Alhamdulillah, I'm suddenly finding myself able to understand a lot of these stuff properly and deeply; I know that that whole excerpt would likely mean nothing to most people who read it (as it would have had to me, not very long ago as well), especially because the bigger idea is better understood from the book as a whole rather than just those bits. I'm finally understanding properly, I think, the concept of emptying your self -- something discussed in most ancient traditions, including Sufi Islam; concepts about ego and the nafs and the personality. About emotions and what they mean to the self, and what their purpose is, perhaps. I'm still learning though, and feel ravenous for this stuff.

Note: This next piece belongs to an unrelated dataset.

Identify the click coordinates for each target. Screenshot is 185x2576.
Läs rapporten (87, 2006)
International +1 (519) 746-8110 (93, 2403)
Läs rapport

I was not twenty when I bought Carl Jung's text, The Boundaries of the Soul, and now I think I'm actually finally ready to read what's in it. I don't think I could put two and two together at all when I first read it as a teenager. Now it's sitting on the ledge of my bed.


Alhamdulillah, Alhamdulillah, Alhamdulillah!

And Astaghfirllah for all my past sins.
Blessings from God are always unfathomable.
Faith is trust when we cannot guarantee the outcome for ourselves.
(in fact, we actually never can guarantee anything for ourselves, can we?
we can't even guarantee tomorrow.
it's all self-illusion, thinking that we can.)
Choose faith to overcome the anxiety of living,
and not let the fear of life drive you to this self-illusion
i.e. doing things because it's safe rather than right, or true.